Cloud infrastructure end-to-end or conformance testing

The rapid growth of cloud computing left a space for standardization, leaving the DevOps approach kind of in the dark. The “you built it, you run it” approach became the de facto standard in the industry. Unfortunately, it didn’t scale enough and required specialized skills. Moreover, searching for people with this expertise was challenging and expensive.
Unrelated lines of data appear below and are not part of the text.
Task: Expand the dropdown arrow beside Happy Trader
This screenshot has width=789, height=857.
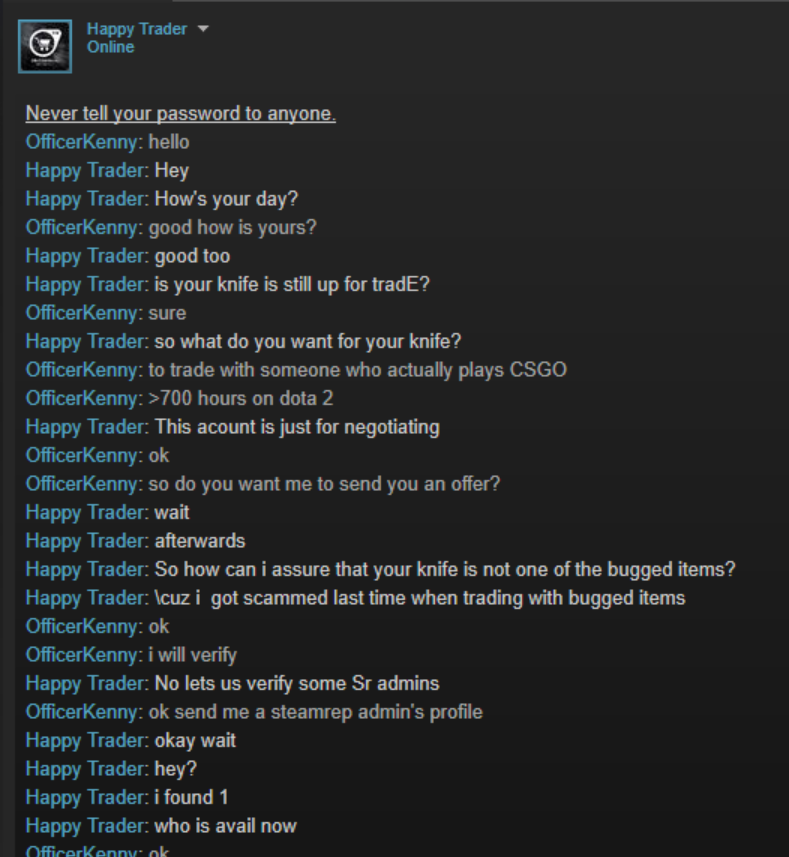Action: [203, 28]
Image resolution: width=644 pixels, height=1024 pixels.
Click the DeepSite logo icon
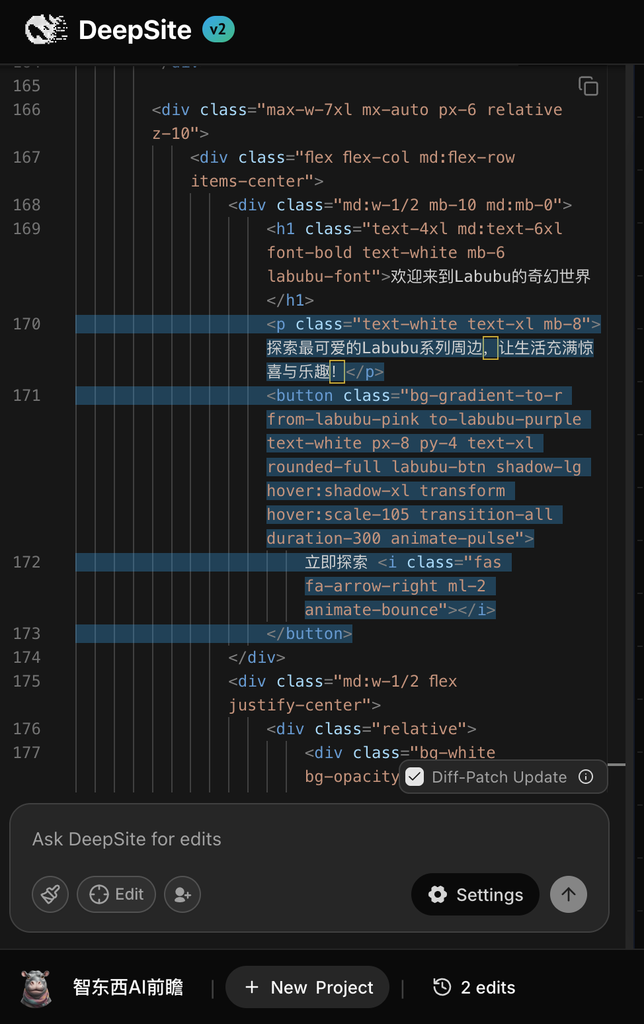click(x=46, y=30)
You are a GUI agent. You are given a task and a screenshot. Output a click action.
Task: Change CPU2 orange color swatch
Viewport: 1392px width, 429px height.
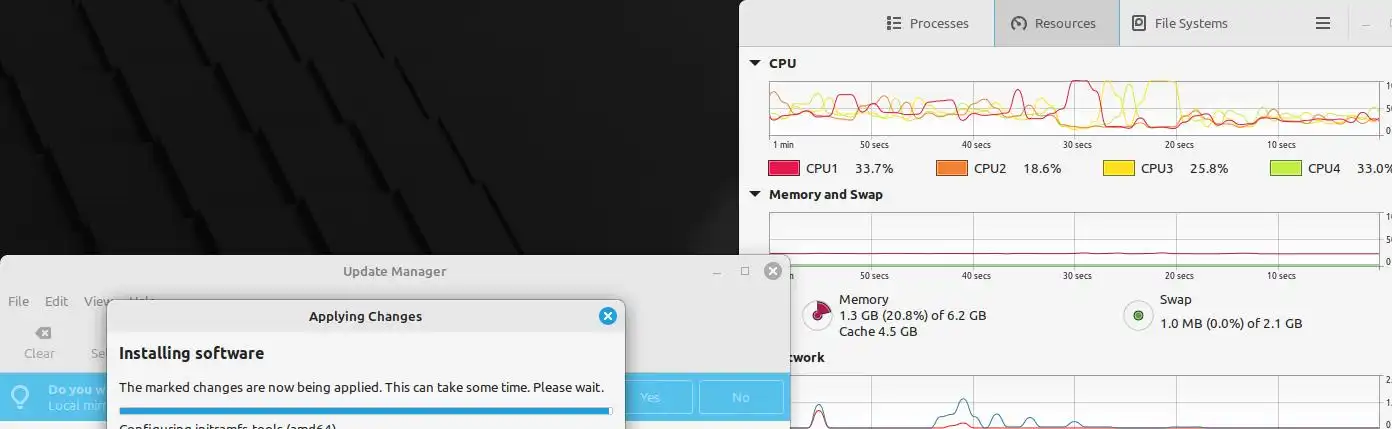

According to multiple State of the Cloud surveys, 91% of businesses use public cloud, 76% of companies are already multi-cloud, and the trend is only upward. The amount of information we can retain hits the limits. We see increasing cognitive load caused by emerging technologies, tools, frameworks, and new methodologies. That means a lot of code is being actively produced and maintained. That’s why the right infrastructure testing strategy becomes even more crucial today. In our best efforts, we believe we are doing everything to provide the best possible standard. But are we?

In this article, we’ll introduce you to infrastructure testing, provide test cases, and offer advice on how to set up your tests to achieve sustainability and resilience in the cloud.

Why is infrastructure testing a new practice?

To assure quality, we write tests with all of the application code. So why is writing tests for infrastructure, not a standard practice? Thinking about edge cases for infrastructure requires not only vast knowledge about the proper way of utilizing it but also an understanding of the underlying problems of the used solutions. As the Cloud Team at VirtusLab, we would like to share with you a few long-term observations and our solution for infrastructure testing.

This will help you to pave the way and give some insights to upgrade your infrastructure testing strategy. See how your organization can benefit from it.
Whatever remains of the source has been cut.